Comissão da Verdade alega que Santa Cruz foi morto por agentes da ditadura. Bolsonaro diz que ele foi morto por organização de esquerda

Foto: Reprodução

A declaração do presidente Jair Bolsonaro (PSL) sobre o pai do presidente da Ordem dos Advogados do Brasil (OAB), Felipe Santa Cruz, não deve ser esquecida tão rápido. Isso porque Felipe decidiu interpelar Bolsonaro “para que o presidente diga o que sabe” sobre a morte do pai, em ação no Supremo Tribunal Federal (STF). Já o PSOL da Câmara dos Deputados entrou com uma representação na Procuradoria-Geral da República (PGR), nesta segunda-feira, 29. No documento, o partido alega que Bolsonaro fez “apologia de crime ou criminoso” e violou “a probidade administrativa”.

O PSOL pede a apuração das responsabilidades de Bolsonaro, incluindo medidas administrativas, cíveis e penais; e a propositura de ação de indenização por danos morais coletivos, com a conversão da indenização para entidades de direitos humanos. “Compete ao Estado Brasileiro não apenas a obrigação de reparar os danos sofridos pelas vítimas da ditadura militar, mas também o dever de não infligir a elas novos sofrimentos. E, neste sentido, foi exatamente isso o que a declaração de Bolsonaro acarretou”, diz a representação.

Entenda

Bolsonaro disse que, se o presidente da OAB quisesse saber como o pai morreu, ele contaria. Em outra ocasião, o presidente da república afirmou que o opositor do regime militar foi morto pela organização de esquerda Ação Popular do Rio de Janeiro, e não pelos militares. Contudo, a Comissão da Verdade alega que Santa Cruz foi morto por agentes da ditadura.

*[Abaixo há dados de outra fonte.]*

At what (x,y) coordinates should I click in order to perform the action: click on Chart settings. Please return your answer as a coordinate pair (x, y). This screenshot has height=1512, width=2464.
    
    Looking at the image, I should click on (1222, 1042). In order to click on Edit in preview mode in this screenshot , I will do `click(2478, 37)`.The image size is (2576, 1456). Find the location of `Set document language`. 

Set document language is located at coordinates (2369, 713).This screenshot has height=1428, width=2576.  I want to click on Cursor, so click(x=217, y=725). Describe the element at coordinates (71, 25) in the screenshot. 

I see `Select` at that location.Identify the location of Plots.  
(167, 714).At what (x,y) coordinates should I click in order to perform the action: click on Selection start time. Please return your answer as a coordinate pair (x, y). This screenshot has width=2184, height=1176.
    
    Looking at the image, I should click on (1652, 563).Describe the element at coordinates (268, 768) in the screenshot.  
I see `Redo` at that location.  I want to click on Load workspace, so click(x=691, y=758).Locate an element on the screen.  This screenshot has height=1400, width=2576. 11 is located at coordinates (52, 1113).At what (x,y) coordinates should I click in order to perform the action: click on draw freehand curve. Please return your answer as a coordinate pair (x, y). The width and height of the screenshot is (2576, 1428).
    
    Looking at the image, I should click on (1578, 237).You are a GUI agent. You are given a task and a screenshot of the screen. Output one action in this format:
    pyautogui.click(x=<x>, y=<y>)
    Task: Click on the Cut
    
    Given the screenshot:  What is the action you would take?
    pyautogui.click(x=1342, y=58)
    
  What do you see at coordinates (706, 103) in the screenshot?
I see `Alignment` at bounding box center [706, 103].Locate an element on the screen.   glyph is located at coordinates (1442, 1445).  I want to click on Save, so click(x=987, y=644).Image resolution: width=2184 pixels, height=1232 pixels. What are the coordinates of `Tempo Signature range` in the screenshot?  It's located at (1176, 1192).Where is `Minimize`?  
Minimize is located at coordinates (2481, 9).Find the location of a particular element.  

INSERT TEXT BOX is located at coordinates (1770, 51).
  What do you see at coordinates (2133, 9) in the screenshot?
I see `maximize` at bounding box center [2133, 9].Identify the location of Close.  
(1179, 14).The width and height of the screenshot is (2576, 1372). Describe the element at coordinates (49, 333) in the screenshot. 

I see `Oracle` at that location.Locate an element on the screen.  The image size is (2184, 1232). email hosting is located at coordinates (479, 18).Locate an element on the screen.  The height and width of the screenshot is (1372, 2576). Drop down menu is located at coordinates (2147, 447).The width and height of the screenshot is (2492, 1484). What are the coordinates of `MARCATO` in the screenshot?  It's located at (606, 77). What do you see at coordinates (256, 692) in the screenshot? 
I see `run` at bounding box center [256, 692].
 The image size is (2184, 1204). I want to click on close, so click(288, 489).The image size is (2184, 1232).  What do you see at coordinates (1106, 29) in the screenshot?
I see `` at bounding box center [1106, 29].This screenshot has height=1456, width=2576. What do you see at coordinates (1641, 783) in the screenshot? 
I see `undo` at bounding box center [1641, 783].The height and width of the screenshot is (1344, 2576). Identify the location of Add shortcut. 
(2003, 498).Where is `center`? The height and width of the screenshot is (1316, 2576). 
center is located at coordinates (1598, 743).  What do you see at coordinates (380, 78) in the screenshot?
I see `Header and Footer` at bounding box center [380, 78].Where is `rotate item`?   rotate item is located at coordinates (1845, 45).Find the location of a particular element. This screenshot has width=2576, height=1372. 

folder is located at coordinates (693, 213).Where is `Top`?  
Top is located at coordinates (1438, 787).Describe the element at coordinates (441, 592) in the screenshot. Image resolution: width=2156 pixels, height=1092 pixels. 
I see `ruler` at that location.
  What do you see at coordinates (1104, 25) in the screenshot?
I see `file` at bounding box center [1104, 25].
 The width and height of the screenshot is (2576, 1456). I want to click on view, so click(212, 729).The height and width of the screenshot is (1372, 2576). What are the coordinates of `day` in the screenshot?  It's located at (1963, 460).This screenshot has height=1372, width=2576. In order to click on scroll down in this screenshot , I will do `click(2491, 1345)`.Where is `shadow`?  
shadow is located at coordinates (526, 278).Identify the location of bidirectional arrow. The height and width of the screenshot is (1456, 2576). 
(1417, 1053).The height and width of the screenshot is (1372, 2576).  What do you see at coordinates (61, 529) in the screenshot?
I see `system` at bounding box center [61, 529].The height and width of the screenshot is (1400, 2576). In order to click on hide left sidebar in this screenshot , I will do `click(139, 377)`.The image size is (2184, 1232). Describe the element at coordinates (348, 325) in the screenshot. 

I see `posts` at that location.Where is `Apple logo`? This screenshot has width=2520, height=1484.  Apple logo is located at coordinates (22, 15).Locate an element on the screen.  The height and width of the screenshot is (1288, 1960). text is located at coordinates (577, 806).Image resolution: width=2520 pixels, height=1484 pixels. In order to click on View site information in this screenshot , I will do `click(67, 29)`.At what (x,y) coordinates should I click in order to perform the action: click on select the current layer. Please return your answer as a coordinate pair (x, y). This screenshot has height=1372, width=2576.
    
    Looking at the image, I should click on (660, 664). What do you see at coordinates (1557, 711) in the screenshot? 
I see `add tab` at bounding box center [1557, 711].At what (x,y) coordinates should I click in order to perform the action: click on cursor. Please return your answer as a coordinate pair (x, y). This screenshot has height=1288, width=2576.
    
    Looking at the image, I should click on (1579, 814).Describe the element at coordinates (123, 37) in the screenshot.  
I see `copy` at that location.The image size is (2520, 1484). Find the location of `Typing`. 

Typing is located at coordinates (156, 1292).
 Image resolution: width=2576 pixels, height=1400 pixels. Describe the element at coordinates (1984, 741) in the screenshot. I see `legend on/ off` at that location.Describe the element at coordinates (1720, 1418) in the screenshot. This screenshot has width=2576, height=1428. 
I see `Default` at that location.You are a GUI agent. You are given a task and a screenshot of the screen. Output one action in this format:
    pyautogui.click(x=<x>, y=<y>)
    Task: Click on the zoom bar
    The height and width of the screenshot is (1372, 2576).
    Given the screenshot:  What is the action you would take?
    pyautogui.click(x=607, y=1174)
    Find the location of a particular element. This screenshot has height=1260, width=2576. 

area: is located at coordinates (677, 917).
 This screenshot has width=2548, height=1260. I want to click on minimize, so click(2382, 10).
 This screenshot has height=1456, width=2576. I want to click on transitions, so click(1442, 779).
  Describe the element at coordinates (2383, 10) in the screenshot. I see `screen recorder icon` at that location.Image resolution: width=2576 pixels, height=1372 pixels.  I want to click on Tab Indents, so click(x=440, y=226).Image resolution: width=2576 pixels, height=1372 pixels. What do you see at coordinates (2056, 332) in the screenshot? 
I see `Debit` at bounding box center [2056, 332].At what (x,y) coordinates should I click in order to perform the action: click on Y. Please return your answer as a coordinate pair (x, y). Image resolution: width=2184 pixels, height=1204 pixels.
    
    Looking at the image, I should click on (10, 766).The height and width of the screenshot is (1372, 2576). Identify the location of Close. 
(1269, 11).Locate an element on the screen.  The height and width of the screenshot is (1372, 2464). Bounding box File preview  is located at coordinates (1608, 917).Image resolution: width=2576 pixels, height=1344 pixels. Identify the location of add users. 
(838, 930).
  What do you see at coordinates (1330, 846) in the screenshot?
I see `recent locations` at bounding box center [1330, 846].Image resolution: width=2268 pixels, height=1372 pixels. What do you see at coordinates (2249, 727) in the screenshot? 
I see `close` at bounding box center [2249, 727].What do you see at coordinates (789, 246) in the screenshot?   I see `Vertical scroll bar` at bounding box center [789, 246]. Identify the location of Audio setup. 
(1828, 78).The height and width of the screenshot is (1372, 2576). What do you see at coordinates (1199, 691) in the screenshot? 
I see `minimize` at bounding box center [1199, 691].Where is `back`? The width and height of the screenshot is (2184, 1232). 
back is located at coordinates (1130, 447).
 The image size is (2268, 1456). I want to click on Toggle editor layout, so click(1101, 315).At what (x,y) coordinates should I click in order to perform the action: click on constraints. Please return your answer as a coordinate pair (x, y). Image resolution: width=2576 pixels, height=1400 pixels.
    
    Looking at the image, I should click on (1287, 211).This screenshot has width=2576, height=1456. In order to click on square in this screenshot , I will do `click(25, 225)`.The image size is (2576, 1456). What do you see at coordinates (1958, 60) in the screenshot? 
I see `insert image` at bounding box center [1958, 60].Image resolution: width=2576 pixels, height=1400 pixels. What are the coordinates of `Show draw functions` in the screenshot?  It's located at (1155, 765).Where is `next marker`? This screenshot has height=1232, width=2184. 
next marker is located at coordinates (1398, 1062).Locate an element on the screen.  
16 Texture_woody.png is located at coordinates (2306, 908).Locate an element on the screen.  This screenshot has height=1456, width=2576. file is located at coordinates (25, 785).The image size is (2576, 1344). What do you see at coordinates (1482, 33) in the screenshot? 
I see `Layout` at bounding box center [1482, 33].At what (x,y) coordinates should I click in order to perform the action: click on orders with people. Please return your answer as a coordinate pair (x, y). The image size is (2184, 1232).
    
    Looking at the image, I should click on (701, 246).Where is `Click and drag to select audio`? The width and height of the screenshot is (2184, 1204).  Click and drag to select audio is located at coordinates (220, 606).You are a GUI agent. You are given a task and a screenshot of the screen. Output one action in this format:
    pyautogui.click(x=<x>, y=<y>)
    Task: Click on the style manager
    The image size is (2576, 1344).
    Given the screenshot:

“Nós temos todo respeito pela figura do presidente da República. Mas o presidente Jair Bolsonaro não agiu hoje como tal. Hoje ele agiu como amigo do porão da ditadura, agiu olhando o passado e dividindo a sociedade brasileira. Não há qualquer dúvida. Meu pai era estudante de direito e morreu lutando pela democracia. O presidente mostra uma faceta muito preocupante do governante, que é a crueldade e a falta de empatia com o ser humano”, disse Felipe Santa Cruz.

Outras manifestações

O procurador do Ministério Público Federal (MPF) de Goiás, Ailton Benedito, também comentou o assunto, e expressou sua vontade de trabalhar em uma “Comissão da Verdade” pertinente ao período do regime militar. “Diante da celeuma sobre o suposto desaparecimento do pai do atual presidente da OAB, ocorrido durante o regime militar, o presidente Bolsonaro poderia reabrir a Comissão Nacional da Verdade, para apurar verdadeiramente a verdade sobre o mencionado período”, disse.

“Tudo, absolutamente tudo, da época do regime militar deve ser dado ao conhecimento público. Verdade nua e crua, sem meias verdades, sem mentiras, sem mistificações, sem cobrança de pedágio ideológico da sociedade”, provoca o procurador.